U.S. Securities and Exchange Commission

Litigation Release No. 17332/ January 23, 2002

Securities and Exchange Commission v. Genesis Leasing IX, Inc., Kadie Corp., George Robert Hoffman, Lisa Klinger Paonessa, Brian Dominick Paonessa, Rainwater Investment Group Holdings XI LLC, Excalibur Investment Group Holdings PAIF II, Inc., Excalibur Investment Group Holdings, Inc., Excalibur Investment Group, Inc., Trident/KD Investment Group, Inc., and Endeavor Investment Group, Inc., United States District Court for the Southern District of Florida, Civil Action File No. 01-9111-CIV-Hurley (S.D. Fl.) (Filed December 27, 2001)

The Securities and Exchange Commission ("Commission") announced that on January 5, 2002, the Honorable Daniel P. Hurley, United States District Judge for the Southern District of Florida, entered an order of preliminary injunction and other relief against Genesis Leasing IX, Inc.; Kadie Corp.; George Robert Hoffman; Lisa Klinger Paonessa ("Klinger"); Brian Dominick Paonessa; Rainwater Investment Group Holdings XI LLC; Excalibur investment Group PAIF II, Inc.; Excalibur Investment Group Holdings, Inc.; Excalibur Investment Group, Inc.; Trident/KD Investment Group, Inc.; and Endeavor Investment Group, Inc. The defendants consented to the entry of the order of preliminary injunction and other relief without admitting or denying the allegations of the complaint.
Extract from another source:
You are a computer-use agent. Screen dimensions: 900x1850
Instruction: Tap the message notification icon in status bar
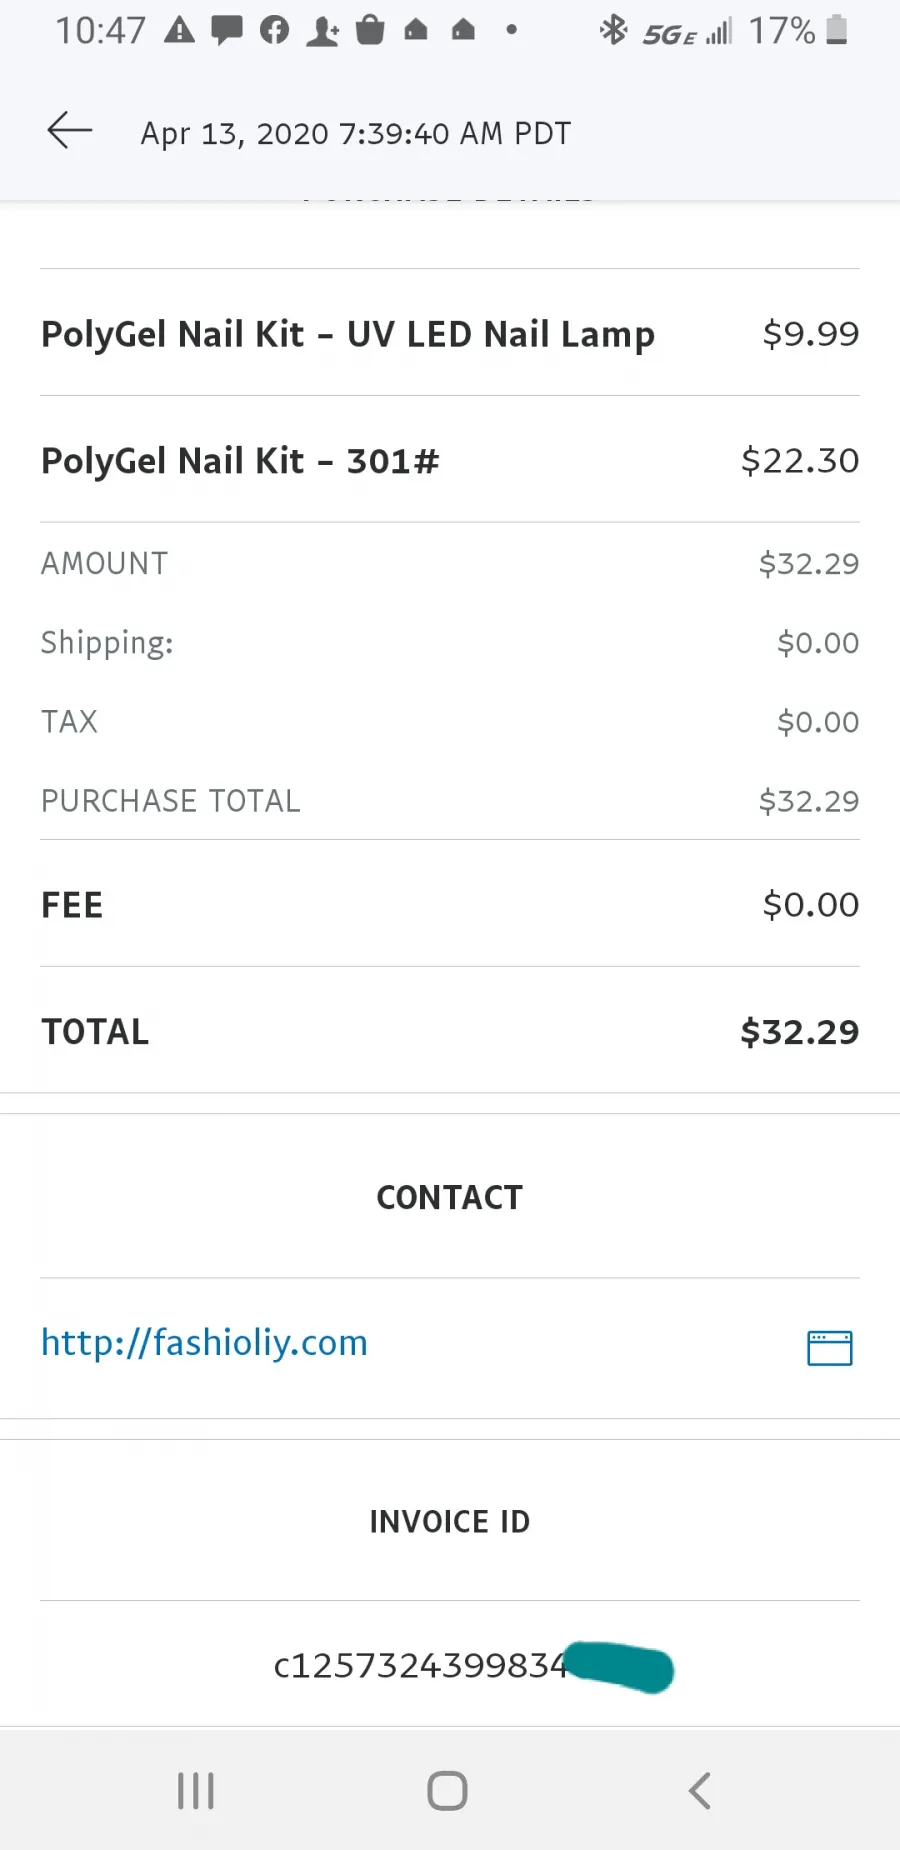click(x=227, y=30)

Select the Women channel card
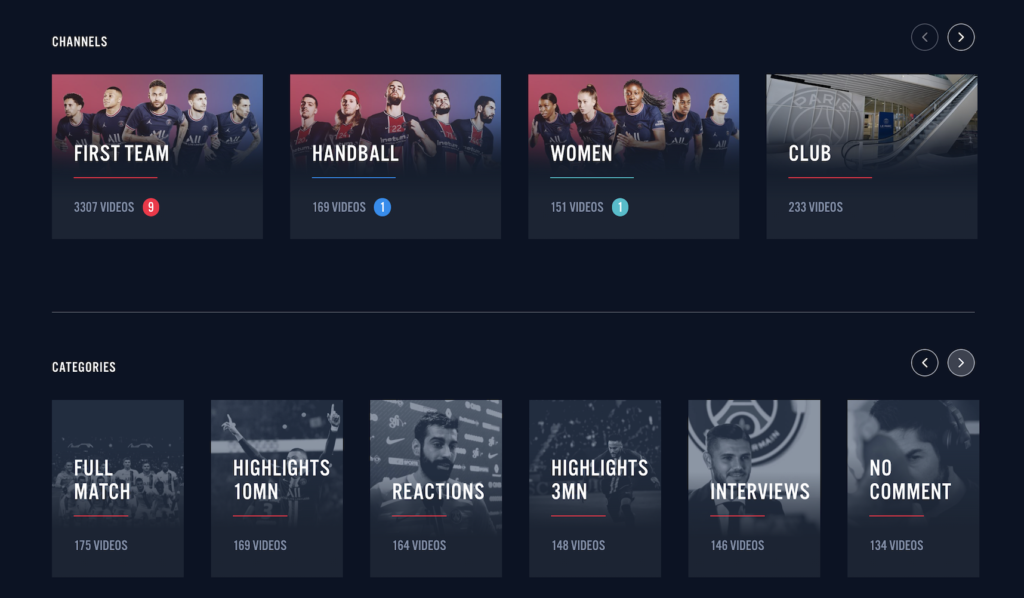point(633,157)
The Commission's complaint alleges that individual defendants Hoffman, Klinger, and Paonessa controlled and caused the corporate defendants to make at least 21 fraudulent mini-tender offers for the securities of five publicly traded limited partnerships since 1997. The complaint alleges that defendants made the mini-tender offers by means of separate, but substantially similar three-page offering circulars. The complaint further alleges that the defendants deliberately designed the circulars to conceal from investors the true offering price by stating a certain offering price in large, bold print on the first page and burying deductions in very small, closely spaced print on the second page. According to the complaint, the defendants paid investors who tendered their limited partnership units pursuant to such mini-tender offers only a small fraction of the offering price stated on the first page of the circular because of deductions buried on the second page of the circular. As a result of the fraudulent mini-tender offers, the defendants obtained more than 80,000 units of five limited partnerships from more than 4,000 investors. Based on the prices the defendants actually paid for the units and the market prices of the units, the defendants appear to have profited by more than $2 million.
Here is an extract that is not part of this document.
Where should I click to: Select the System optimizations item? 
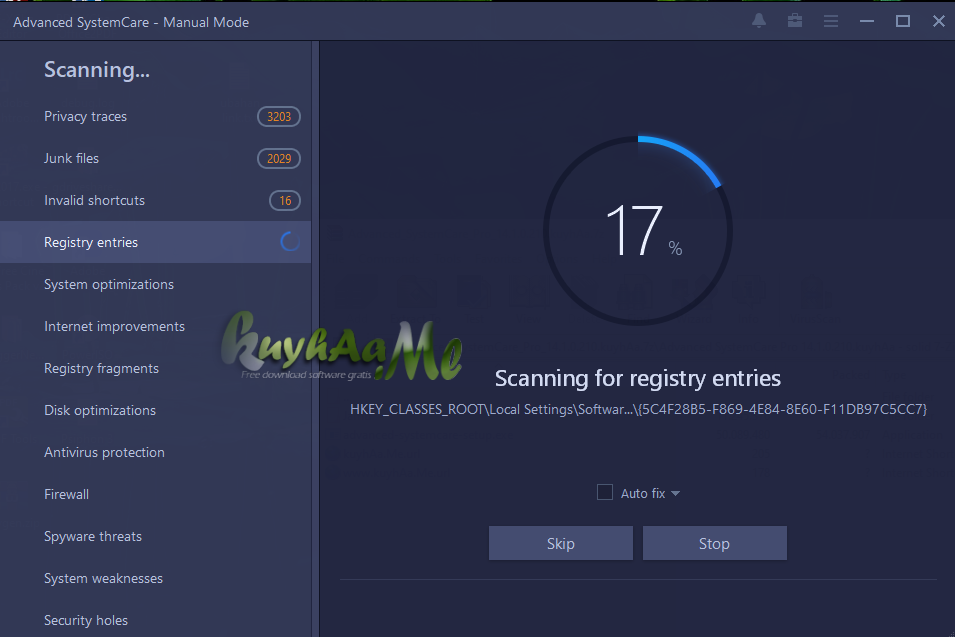click(108, 284)
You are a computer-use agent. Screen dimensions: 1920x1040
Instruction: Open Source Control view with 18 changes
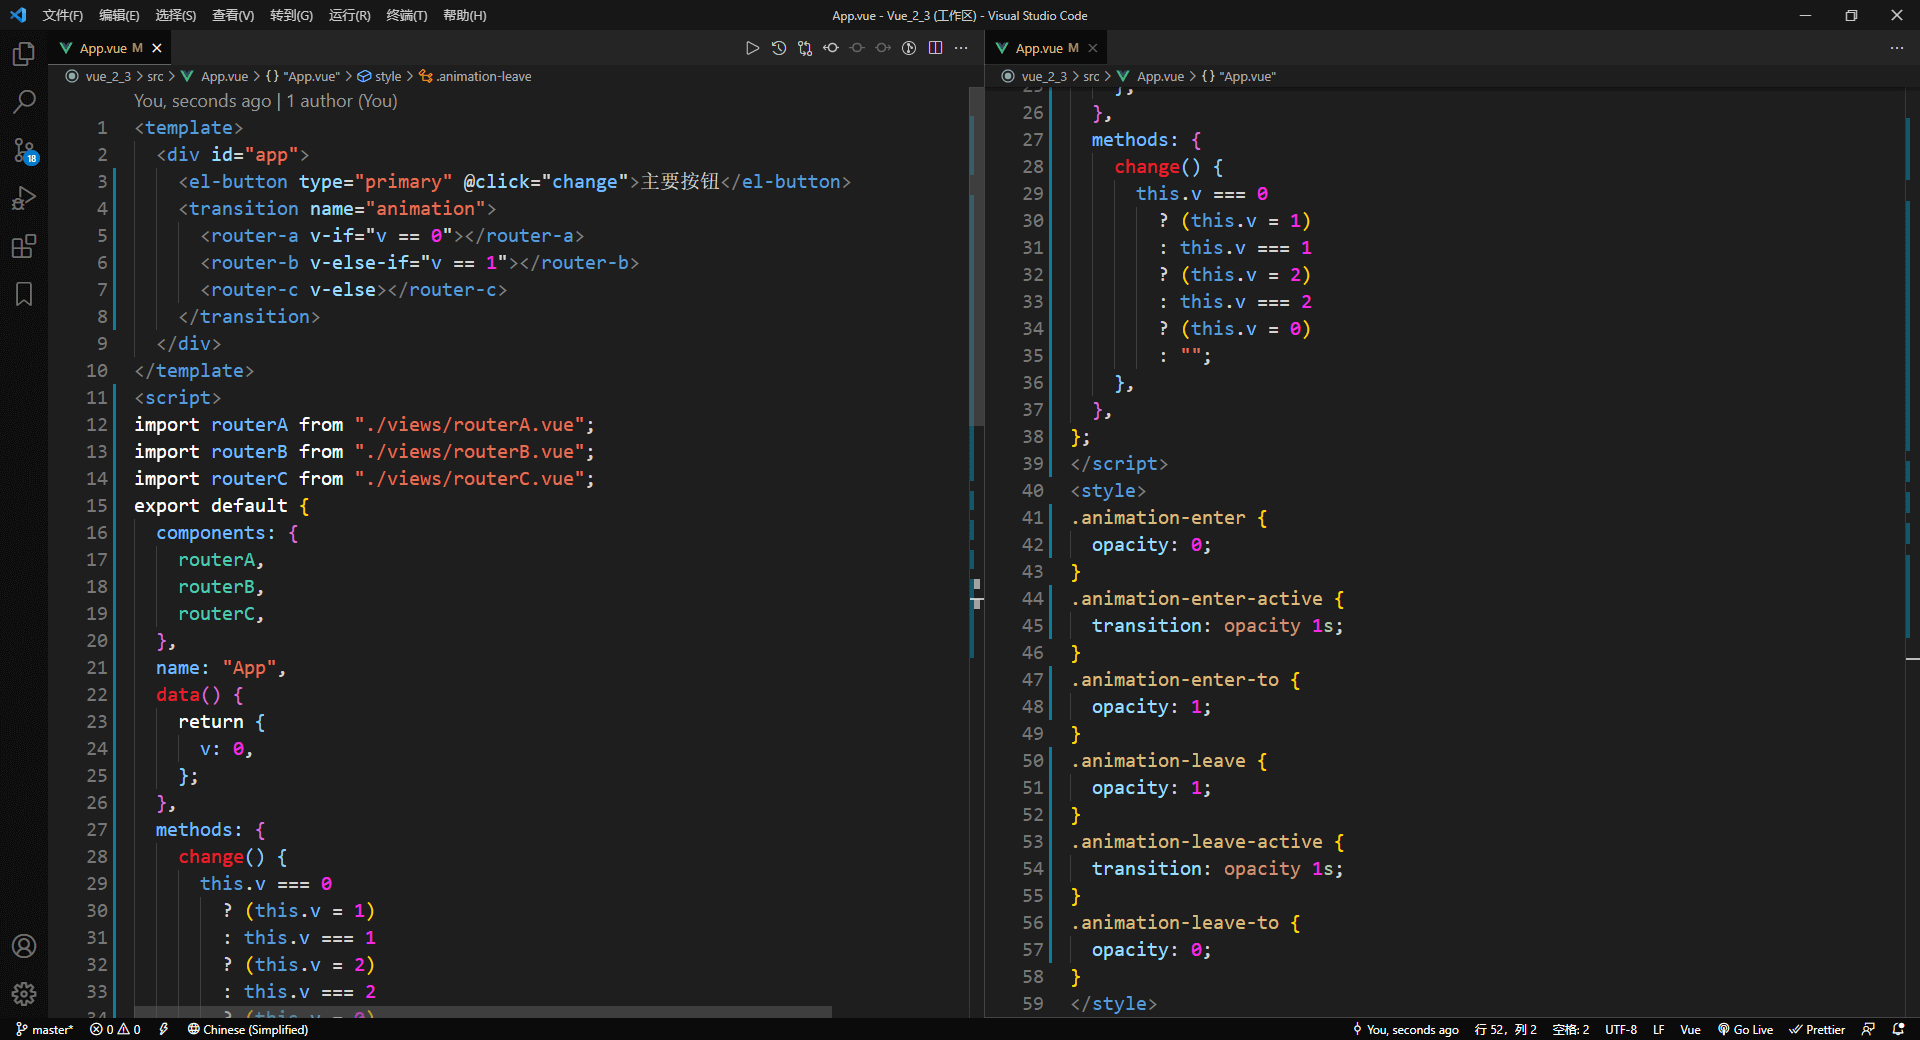pyautogui.click(x=24, y=150)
The Court's order enjoins defendants from violating Sections 10(b) and 14(e) of the Securities Exchange Act of 1934 and Rule 10b-5 thereunder, freezes the assets of the defendants, and grants other expedited relief. The Court's order also allows any investor who tendered limited partnership units pursuant to a the mini-tender offer named in the complaint and whose units were to be transferred to defendants after the date of the order to rescind their tender.
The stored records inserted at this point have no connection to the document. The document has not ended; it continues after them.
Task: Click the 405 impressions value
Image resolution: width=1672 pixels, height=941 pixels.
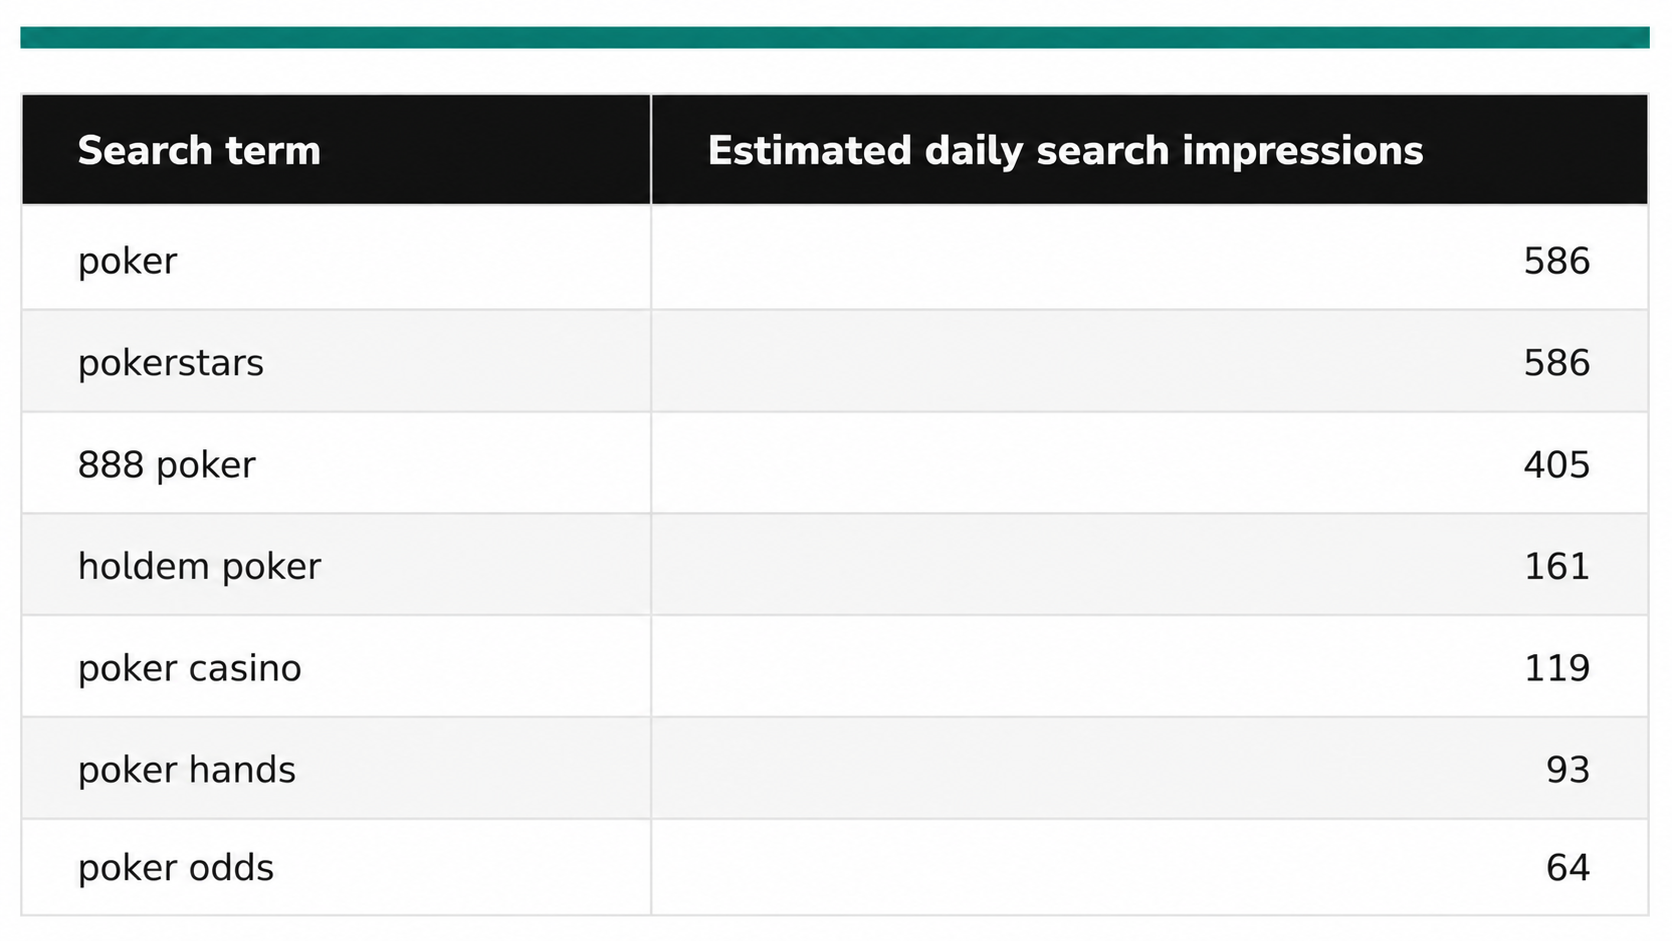Action: pos(1556,465)

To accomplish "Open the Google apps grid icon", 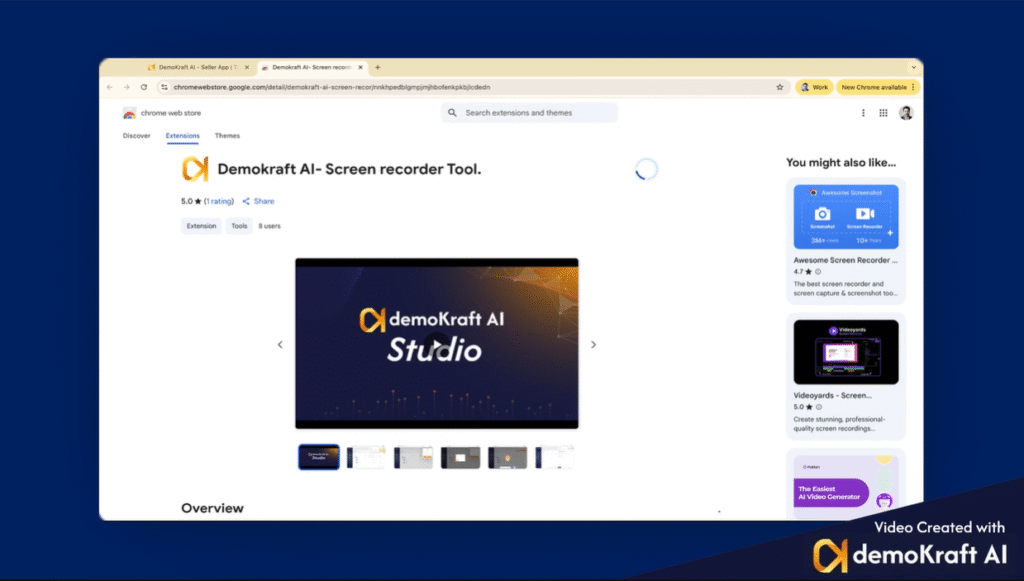I will coord(883,113).
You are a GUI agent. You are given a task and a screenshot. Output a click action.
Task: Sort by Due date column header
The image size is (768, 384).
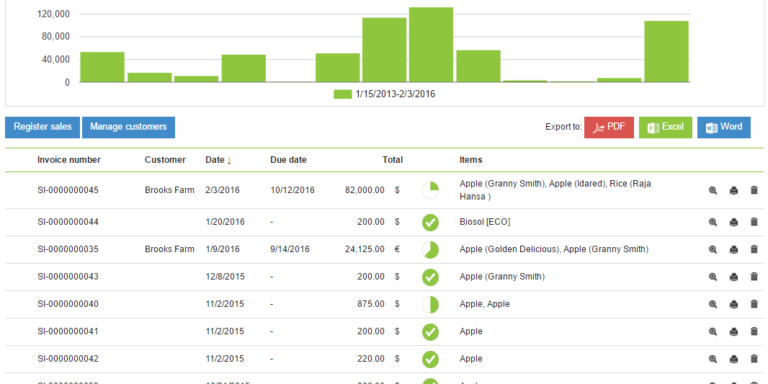288,160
The complaint seeks permanent injunctions against defendants to prevent future violations of Sections 10(b) and 14(e) of the Securities Exchange Act of 1934 and Rule 10b-5 thereunder. The complaint also seeks an accounting, disgorgement with prejudgment interest, and civil penalties against the defendants. The complaint also seeks a civil penalty against Paonessa based upon his violation of a prior cease-and-desist order entered against him by the Commission. See Stuart, Coleman & Co., Inc., Exchange Act Rel. No. 37199 (May 10, 1996).